▶ _Given problem_
Reproduce verbatim the items starting with the line containing "This screenshot has width=670, height=370." and continuing through the line containing "click(x=483, y=313)", and nothing else.

▶ _Information given_
· · · · ·

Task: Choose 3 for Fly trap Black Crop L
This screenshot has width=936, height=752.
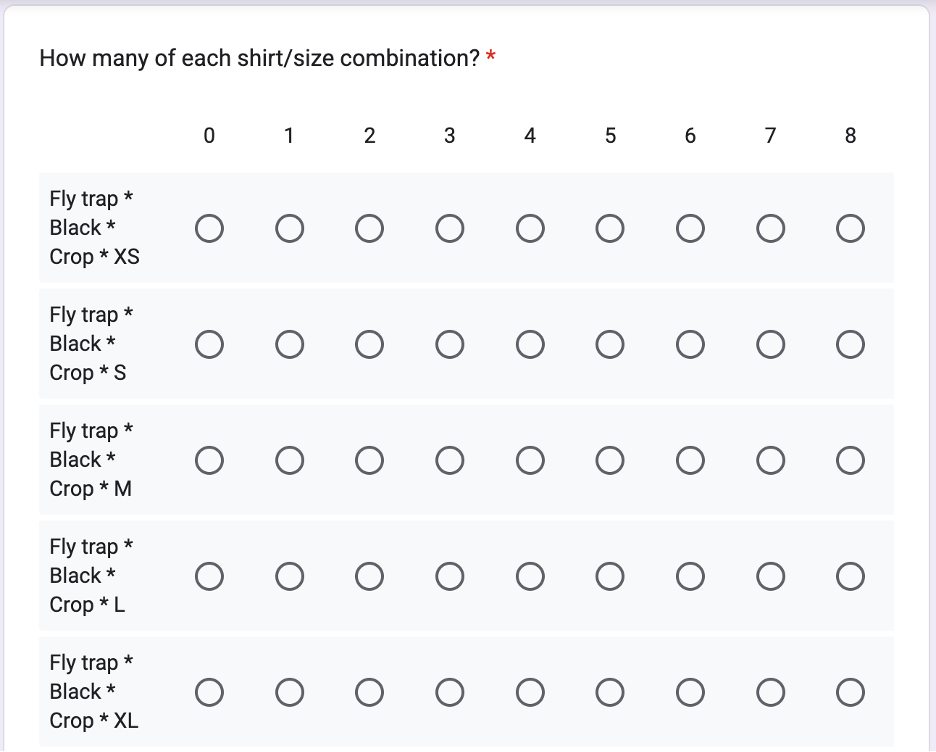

· · · · ·

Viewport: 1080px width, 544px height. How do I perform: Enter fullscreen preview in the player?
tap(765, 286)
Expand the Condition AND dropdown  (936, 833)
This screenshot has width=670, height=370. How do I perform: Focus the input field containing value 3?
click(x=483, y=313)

· · · · ·

▶ _Full output_
This screenshot has width=670, height=370. How do I perform: Focus the input field containing value 3?
click(x=483, y=313)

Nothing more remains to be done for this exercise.